STUDY TEXT:
If patients are pregnant or are planning to conceive, they should discuss this with their physician before they start taking Itraconazole. If patients become pregnant whilst taking Itraconazole or within two months of taking their last dose of medicine, they should notify their doctor immediately.

If patients who are breastfeeding take Itraconazole, it is likely that the medication will be present in their breast milk and may cause harm to an infant. Due to this, patients are usually advised not to breastfeed whilst taking Itraconazole or for some time after their last dose of medication. If patients are breastfeeding, they should discuss this with their physician before they start taking Itraconazole. Patients should obtain medical advice before breastfeeding if they are currently taking Itraconazole or if they have taken it in the past.

Before patients begin using Itraconazole, they should notify their doctor of any allergies they may have. This includes allergies to medicines, foods, dyes, preservatives and/or animals. In rare cases, patients may develop and allergic response when taking Itraconazole. If so, they will require emergency medical treatment. The symptoms of an allergy may include:

  • Wheezing
  • Trouble swallowing
  • Rash on the skin
  • Itching
  • Hives
  • Trouble breathing
  • Shortness of breath
  • Hoarseness
  • Swallowing of the face, lips, throat, mouth, tongue and/or hands


When patients are prescribed Itraconazole, they are usually advised to administer a dose of medication at least once per day. Due to this, patients will need to keep a supply of medication at home. When storing Itraconazole at home, patients must ensure that it is in a safe location and that children and/or pets cannot gain access to it.

Pixel coordinate grounding data

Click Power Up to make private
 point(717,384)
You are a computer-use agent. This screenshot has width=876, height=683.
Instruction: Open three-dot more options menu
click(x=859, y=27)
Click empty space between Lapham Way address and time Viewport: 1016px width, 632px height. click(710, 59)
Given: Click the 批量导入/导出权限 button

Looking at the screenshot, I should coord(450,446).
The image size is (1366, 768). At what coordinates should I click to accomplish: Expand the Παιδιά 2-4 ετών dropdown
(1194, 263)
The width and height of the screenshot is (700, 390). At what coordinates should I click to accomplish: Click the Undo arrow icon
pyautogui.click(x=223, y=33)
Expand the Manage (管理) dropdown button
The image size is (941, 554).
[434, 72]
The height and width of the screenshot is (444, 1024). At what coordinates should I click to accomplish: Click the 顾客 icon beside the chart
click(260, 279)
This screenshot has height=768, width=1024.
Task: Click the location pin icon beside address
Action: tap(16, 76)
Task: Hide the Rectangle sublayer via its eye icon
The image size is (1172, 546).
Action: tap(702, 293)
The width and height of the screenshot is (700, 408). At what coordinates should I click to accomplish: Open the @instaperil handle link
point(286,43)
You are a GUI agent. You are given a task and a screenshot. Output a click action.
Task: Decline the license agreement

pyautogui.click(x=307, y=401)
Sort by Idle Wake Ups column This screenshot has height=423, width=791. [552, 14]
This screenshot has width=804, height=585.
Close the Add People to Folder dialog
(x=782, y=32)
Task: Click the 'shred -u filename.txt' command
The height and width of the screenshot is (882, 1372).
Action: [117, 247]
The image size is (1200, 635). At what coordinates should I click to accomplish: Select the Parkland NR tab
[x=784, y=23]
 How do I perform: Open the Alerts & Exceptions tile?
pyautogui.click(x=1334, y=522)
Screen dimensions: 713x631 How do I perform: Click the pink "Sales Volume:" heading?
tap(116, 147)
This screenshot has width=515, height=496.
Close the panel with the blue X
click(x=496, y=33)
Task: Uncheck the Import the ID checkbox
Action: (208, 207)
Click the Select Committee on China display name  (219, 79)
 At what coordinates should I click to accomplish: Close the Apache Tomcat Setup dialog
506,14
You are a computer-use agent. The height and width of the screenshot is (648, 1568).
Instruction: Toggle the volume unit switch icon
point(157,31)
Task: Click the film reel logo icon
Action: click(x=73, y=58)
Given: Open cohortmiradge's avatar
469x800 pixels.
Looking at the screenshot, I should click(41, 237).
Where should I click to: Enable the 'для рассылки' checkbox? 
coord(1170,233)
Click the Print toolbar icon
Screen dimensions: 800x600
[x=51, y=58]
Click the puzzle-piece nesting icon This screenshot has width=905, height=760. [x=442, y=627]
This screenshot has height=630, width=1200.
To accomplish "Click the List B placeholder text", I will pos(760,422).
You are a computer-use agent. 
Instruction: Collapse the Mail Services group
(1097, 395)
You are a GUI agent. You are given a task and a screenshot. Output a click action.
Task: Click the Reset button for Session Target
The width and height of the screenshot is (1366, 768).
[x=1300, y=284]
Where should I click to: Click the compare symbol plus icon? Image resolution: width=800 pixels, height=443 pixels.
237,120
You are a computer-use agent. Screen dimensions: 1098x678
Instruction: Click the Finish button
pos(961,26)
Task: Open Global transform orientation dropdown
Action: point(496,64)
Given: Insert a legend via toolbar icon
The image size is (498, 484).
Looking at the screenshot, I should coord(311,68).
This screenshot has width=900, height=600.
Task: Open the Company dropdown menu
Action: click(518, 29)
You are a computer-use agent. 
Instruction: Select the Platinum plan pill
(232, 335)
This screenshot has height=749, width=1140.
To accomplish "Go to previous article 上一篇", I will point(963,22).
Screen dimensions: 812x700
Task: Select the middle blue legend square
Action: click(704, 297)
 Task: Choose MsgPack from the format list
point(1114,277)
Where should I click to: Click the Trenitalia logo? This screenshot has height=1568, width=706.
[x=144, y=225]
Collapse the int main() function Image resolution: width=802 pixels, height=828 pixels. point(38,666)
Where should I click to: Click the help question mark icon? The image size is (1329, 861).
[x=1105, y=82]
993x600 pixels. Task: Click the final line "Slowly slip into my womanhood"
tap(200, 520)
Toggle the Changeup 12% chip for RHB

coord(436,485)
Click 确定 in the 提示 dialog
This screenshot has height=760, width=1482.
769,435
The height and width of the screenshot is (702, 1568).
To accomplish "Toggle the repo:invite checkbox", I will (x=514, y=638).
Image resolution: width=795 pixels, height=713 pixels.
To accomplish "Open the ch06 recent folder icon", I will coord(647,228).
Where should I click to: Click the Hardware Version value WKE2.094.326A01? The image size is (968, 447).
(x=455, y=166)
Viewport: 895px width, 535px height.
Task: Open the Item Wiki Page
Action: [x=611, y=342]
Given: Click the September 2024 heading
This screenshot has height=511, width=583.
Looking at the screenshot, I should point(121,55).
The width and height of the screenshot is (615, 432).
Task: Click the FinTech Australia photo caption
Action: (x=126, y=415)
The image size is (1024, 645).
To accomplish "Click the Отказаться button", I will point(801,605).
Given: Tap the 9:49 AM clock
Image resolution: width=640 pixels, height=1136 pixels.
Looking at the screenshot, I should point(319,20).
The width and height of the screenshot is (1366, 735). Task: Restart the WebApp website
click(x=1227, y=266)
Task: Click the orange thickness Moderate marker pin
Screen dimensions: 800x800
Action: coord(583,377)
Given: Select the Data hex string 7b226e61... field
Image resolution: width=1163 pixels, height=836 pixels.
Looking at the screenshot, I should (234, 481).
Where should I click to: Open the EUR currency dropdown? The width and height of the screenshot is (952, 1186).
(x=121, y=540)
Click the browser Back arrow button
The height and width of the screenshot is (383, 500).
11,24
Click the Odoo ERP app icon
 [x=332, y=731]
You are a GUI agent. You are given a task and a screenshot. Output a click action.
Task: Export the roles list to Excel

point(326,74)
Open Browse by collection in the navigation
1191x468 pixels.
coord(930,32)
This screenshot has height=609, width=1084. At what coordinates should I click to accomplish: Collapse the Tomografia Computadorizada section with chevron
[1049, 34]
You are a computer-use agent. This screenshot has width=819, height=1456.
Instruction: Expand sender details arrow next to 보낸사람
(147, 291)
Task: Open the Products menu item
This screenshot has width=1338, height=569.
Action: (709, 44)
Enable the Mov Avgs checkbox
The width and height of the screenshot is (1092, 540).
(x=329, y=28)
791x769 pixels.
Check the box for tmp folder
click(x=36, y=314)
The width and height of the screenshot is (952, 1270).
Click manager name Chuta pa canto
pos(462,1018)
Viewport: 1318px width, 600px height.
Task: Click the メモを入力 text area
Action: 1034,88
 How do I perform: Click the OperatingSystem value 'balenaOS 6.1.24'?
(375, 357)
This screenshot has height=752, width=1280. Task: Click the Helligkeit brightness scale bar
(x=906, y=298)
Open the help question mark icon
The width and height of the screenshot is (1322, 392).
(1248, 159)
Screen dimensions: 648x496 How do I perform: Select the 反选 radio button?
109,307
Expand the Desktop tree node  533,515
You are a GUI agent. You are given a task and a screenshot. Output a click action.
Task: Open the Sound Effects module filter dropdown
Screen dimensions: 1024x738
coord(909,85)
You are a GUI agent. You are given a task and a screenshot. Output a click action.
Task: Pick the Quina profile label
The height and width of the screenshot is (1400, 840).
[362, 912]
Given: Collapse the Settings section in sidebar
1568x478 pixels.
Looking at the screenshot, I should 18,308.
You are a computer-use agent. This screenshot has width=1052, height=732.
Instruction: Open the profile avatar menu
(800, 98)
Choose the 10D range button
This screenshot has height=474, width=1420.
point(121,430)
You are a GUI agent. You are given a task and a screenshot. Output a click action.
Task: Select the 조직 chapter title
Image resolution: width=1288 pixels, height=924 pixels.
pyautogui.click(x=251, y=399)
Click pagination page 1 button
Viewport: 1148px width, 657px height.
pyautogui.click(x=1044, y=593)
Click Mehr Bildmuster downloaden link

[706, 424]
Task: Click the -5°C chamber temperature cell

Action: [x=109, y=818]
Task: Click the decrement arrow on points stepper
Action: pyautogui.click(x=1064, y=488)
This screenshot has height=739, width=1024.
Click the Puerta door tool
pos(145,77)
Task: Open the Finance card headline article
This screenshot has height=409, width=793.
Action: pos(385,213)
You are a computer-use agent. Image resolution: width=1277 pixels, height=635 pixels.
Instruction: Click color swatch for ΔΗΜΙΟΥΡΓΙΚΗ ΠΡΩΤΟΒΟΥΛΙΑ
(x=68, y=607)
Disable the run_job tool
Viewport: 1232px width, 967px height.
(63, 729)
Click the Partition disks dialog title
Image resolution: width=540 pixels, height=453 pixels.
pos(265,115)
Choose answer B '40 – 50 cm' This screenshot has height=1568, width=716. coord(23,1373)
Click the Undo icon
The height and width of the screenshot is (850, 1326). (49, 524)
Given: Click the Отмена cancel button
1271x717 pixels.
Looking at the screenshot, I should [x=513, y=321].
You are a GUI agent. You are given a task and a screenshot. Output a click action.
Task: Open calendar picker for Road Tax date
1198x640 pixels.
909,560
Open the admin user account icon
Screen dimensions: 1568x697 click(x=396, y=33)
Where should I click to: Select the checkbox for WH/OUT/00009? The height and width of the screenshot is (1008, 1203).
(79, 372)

TASK A: Write out the passage of the Itraconazole text that begins at the words "If patients who" and stops after the words "in the past.".
TASK B: According to the Itraconazole text, what should a patient do on becoming pregnant within two months of taking the last dose?

TASK RESULT A:
If patients who are breastfeeding take Itraconazole, it is likely that the medication will be present in their breast milk and may cause harm to an infant. Due to this, patients are usually advised not to breastfeed whilst taking Itraconazole or for some time after their last dose of medication. If patients are breastfeeding, they should discuss this with their physician before they start taking Itraconazole. Patients should obtain medical advice before breastfeeding if they are currently taking Itraconazole or if they have taken it in the past.

TASK RESULT B: Notify their doctor immediately.